# Source extract

——————

@artcollisions i love being urged to "TAKE ACTION RIGHT NOW OR EVERYTHING WILL GO TO SHIT AND IT WILL BE YOUR FAULT" for something that only US residents can take action on :tired_cat:

@nu And honestly, most of those things, US residents can't take action on either. Something shitty happening in a different county or state from where you live? Tough shit.

rambling, kind of politics 

@artcollisions @nu this is something i've been thinking a lot about. like global thinking is clearly important and necessary but i know for me it tends to erode at my mental health fairly quickly. i see most of the issues in politics being discussed are global issues and should be treated as such. however its really really hard to deal with that type of thinking when it feels so large. i guess i dont have a good method of personally balancing between thinking of issues as global interconnected issues or as hyperlocal issues that should be addressed at a community level. that middle ground trips me up

re: rambling, kind of politics 

@loren @artcollisions @nu I feel like this is the same sort of thing as the "news" vs. "journalism" distinction.

News: reporting of a thing that is currently or has recently happened. Not contextualized, not actionable. Basically useless, just sensationalist and anxiety-inducing. It sells newspapers, pretty much.

——————

# Dataset excerpt
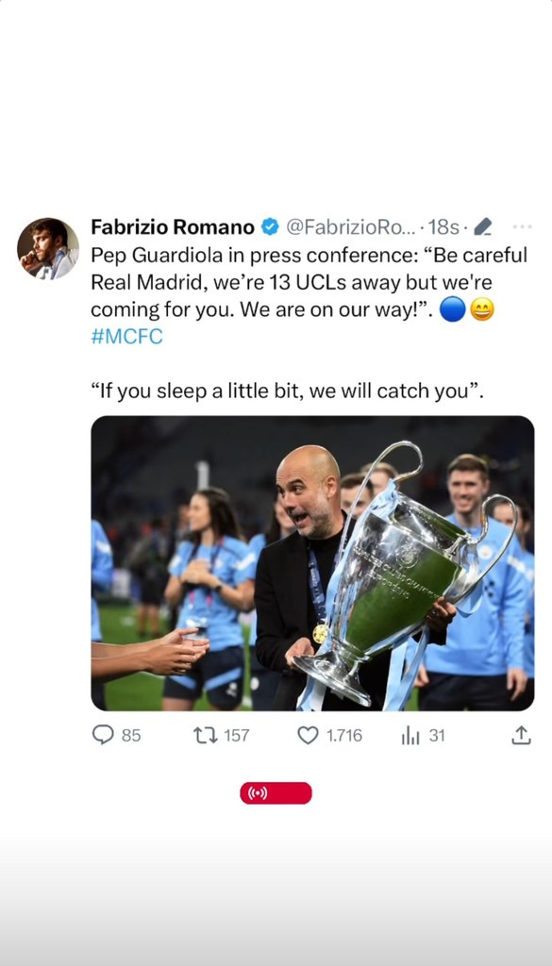Click the 1.716 likes count
552x966 pixels.
tap(344, 736)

——————

# Exercise instructions
1: In the thread about political action, who does the first post say are the only people able to act on the urgent appeals it mentions?
2: Continue the thread about political action from the point where it ends.

# Answer list
1: US residents.

2:
Journalism: investigating and explaining some sort of long-term trend or phenomenon, drawing from many different events and contextualizing them into a bigger narrative. Often actionable, low on sensationalism, and not necessarily related to any very recent event.

I kind of apply this same principle to 'global thinking' around activism; there is not really any value in me being aware of every little thing that has happened anywhere around the world, because it is not actionable.

It *is* useful, however, to understand the shared problems and long-term patterns that exist in many places, and how they come into existence and can be fought. That is much less anxiety-inducing, and provides a concrete starting point for understanding how to apply it locally, even if the events don't look the exact same.

I guess this is probably where the phrase "think global, act local" comes from, too.

(In the same vein, I would love for people to toot less about the crisis-of-the-day, and more about their ideas and/or projects for addressing long-term concerns...)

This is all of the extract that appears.